El memorial de William Wilde, en el que se lee inscripción de Jane Wilde, en su memoria.

Además de todo ello, Jane Wilde fue defensora durante toda su vida también de los derechos de la mujer. Elogió la aprobación de la Ley de Propiedad de las Mujeres Casadas de 1883, que impedía que una mujer tuviera que contraer matrimonio “como esclava, privada de todo derecho sobre su fortuna”, además de que en su casa invitó a la sufragista Millicent Fawcett para hablar de libertad feminista.

Inculcó en su hijo la literatura, pero murió en la pobreza

En noviembre de 1851 se casó con William Wilde, cirujano y oftalmólogo con quien tuvo tres hijos: William (1852), Oscar (1854) e Isola (1857). Durante su matrimonio, la tragedia y el escándalo protagonizaron su vida, especialmente desde que una joven interpuso una demanda a su marido por haberla sucedido, aunque finalmente terminó en una indemnización por daños y perjuicios contra la familia Wilde.

A todo esto, su hija falleció por una fiebre y también murieron las dos hijas ilegítimas de su marido poco después. Sir William Wilde, ya como caballero, murió en 1876 y fue cuando la familia descubrió que estaban en bancarrota, lo que propició que Jane se mudara a Londres con sus hijos en 1879.

En Londres consiguió labrarse una reputación en círculos literarios, lo en los que ya se había movido también en Irlanda y había propiciado que su hijo Oscar creciera en un ambiente de letras, de hecho, se dice que sus poemas y su actividad literaria influyeron en su obra, siendo uno de los ejemplos más mencionados ‘Balada de la cárcel de Reading’ que se compara con ‘Los hermanos’, que Speranza había escrito basándose en un juicio y ejecución durante la rebelión de 1798.

Durante su época como viuda complementaba sus ingresos escribiendo para revistas de moda y publicando libros sobre folclore irlandés. Escribió varios libros, uno de ellos “Leyendas antiguas, amuletos místicos y supersticiones de Irlanda” en 1887. Casi una década después, sin embargo, su salud comenzó a resentirse y una bronquitis que no llegó a curarse provocó su fallecimiento a los 74 años el 3 de febrero de 1896, hace 130 años.
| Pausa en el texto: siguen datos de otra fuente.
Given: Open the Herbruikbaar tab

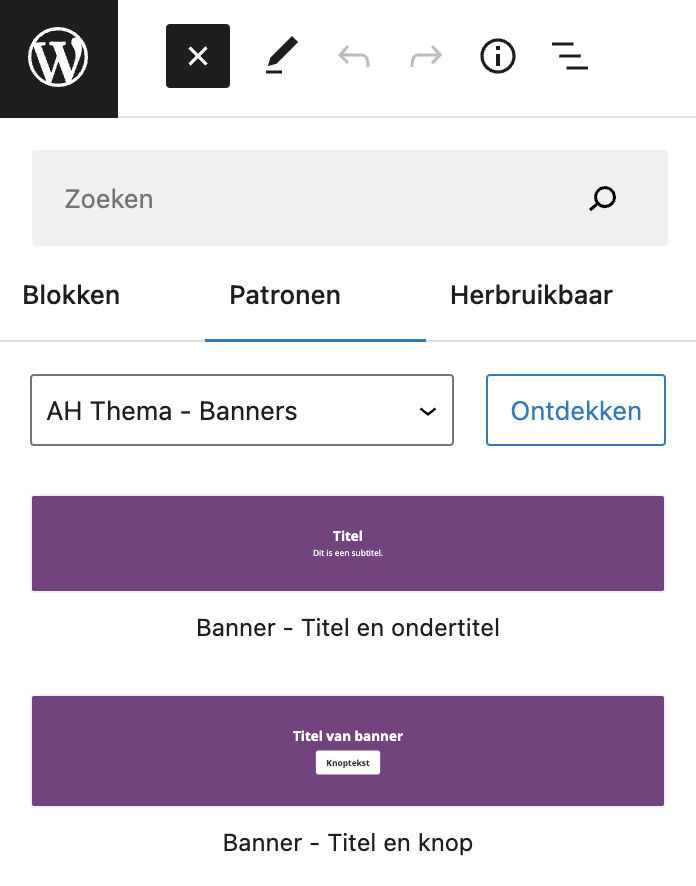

Entonces su hijo Oscar estaba en la cárcel y ella pidió verlo, pero se le denegó el permiso y no pudieron reunirse antes de que ella muriera. Fue enterrada en una tumba sin nombre porque ninguno de sus hijos pudo costear una lápida, y tuvo que esperar hasta cien años después para que se le diera una inscripción en la de su marido. Posteriormente, gracias a los fondos recaudados por la Sociedad Oscar Wilde alrededor del año 1999, se erigió un monumento con una cruz celta en su memoria.